Le lait maternel est un grand bienfait de notre Créateur qui a perfectionné chaque chose. C’est la seule nourriture adaptée au bon développement du tout-petit, nul ne peut le remplacer.

Autrefois, lorsque la mère ne pouvait allaiter pour diverses raisons, le nourrisson était systématiquement nourri par une nourrice (mère de lait). C’est pour dire l’importance de l’allaitement.

La richesse nutritionnelle du lait maternel en Oméga 3, vitamines et minéraux est irremplaçable. Ainsi, aucune marque de lait de croissance en poudre ne peut à ce jour l’égaler. Les corps gras du lait maternel sont essentiels et indispensables au développement de l’enfant dans son intégralité.

De plus, l’allaitement maternel est indispensable au bon fonctionnement des défenses immunitaires. En effet, les effets anti-stress du lait maternel ainsi que la stimulation des sécrétions d’endorphines qu’il provoque contribuent indéniablement aux défenses anti-infectieuses.

Le lait maternel contient également des facteurs de croissance au nombre de 7. Ils sont quasiment tous destinés à développer les fonctions cognitives, cérébrales et intellectuelles du tout-petit.

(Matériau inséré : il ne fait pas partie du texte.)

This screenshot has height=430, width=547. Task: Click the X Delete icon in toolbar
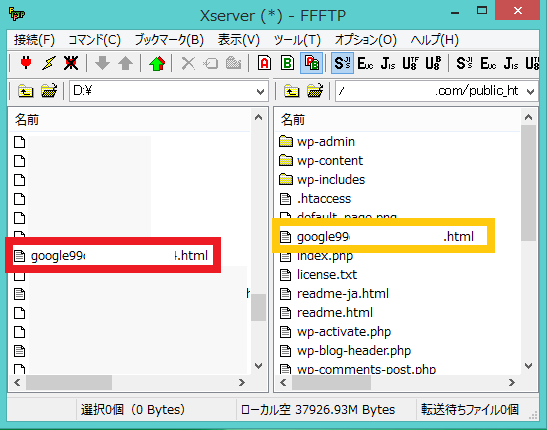point(188,63)
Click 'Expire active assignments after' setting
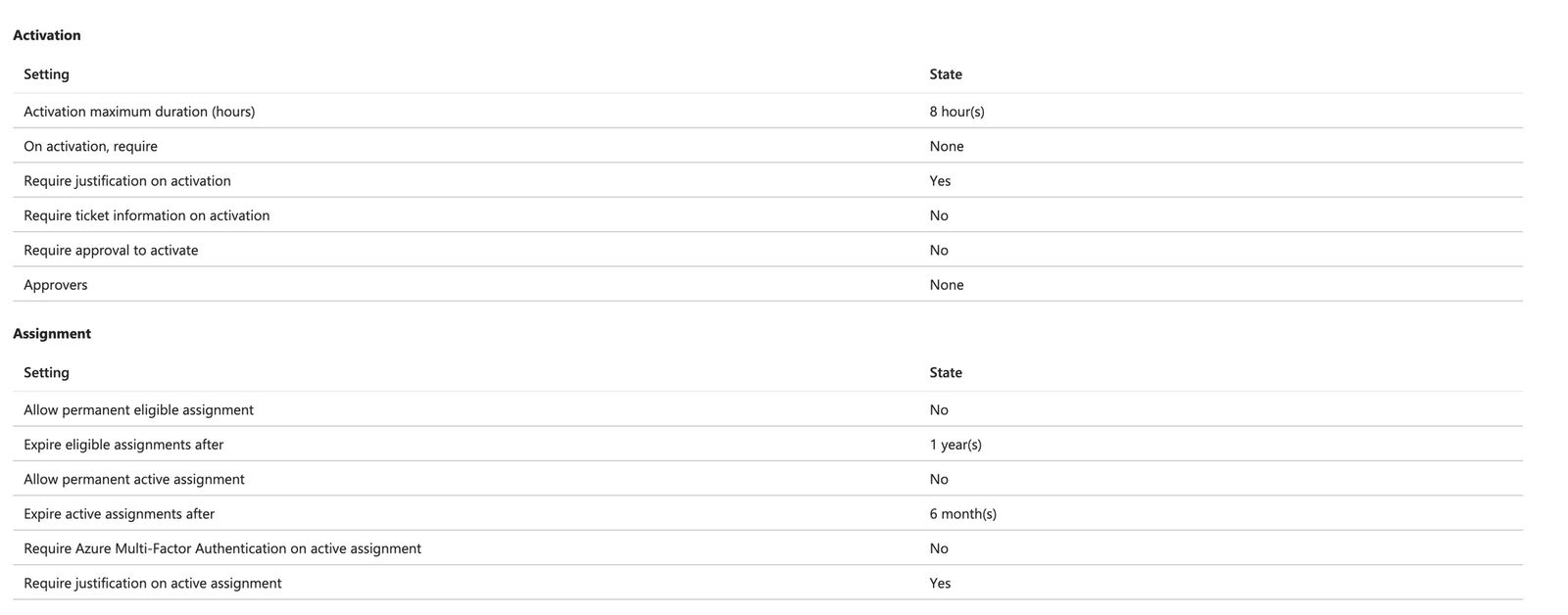The height and width of the screenshot is (615, 1568). tap(119, 514)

Mais allaiter son bébé, ce n’est pas que le nourrir, bien sûr.

Le tout-petit a un besoin vital de sécurité, de repères. Pendant 9 mois, il était dans le ventre de sa mère et certains spécialistes affirment qu’il en faudrait autant après la naissance en guise de transition dans ce nouveau monde.

Ainsi jusqu’à 9e mois du bébé environ (moins pour certains, plus pour d’autres), la mère devrait être son quotidien, les bras, son lieu de repos, la poitrine, sa nourriture principale.

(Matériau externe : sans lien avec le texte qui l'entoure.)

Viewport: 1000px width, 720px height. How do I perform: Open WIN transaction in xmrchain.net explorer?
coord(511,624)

Un tout-petit qui évolue dans un cadre où il ne se sent pas en sécurité, où il n’a pas de repère, n’est physiologiquement pas adapté à son bon développement.

Le portage

Porter son enfant est ancré dans les traditions ancestrales depuis des siècles. Et c’est d’ailleurs la norme, encore de nos jours, dans beaucoup de pays.

Cependant, dans nos contrées « modernes et développées », cette pratique pourtant instinctive semble avoir été délaissée depuis les années 60 (« l’émancipation féminine »oblige).

Fort heureusement, depuis une dizaine d’années, le portage revient en force, mais parfois de la mauvaise manière.

L’arrivée sur le marché de porte-bébé à harnais ne répond pas aux besoins physiologiques de l’enfant.

Toutefois, les écharpes de portage et les portes-bébé physiologiques sont les meilleurs moyens de porter bébé. Ils respectent la morphologie et la physiologie de son petit corps fragile.

Outre la fonction nourricière, le fait de porter son bébé remplit les mêmes rôles que l’allaitement.

Ainsi, porter son bébé contribue au bon développement de son cerveau et renforce son sentiment de sécurité affective.

Contrairement à ce qu’on pourrait penser, porter son enfant quand il le demande n’est pas faire de lui un enfant capricieux, bien au contraire.

Porter son bébé, c’est lui permettre d’évoluer dans un environnement sécuritaire et plein d’amour. Ce qui l’aidera à devenir un adulte autonome ayant plus de confiance en lui.

Respecter la physiologie du tout-petit n’est pas une option, c’est vital et essentiel à son développement.

Mettre en place toutes ces choses au quotidien peut paraître difficile dans un monde moderne profondément anti-physiologique.

Néanmoins, nous, mères, nous devons redoubler d’efforts dans ce sens, pour ainsi offrir le meilleur à nos petites amanas qui ont tant besoin de nous.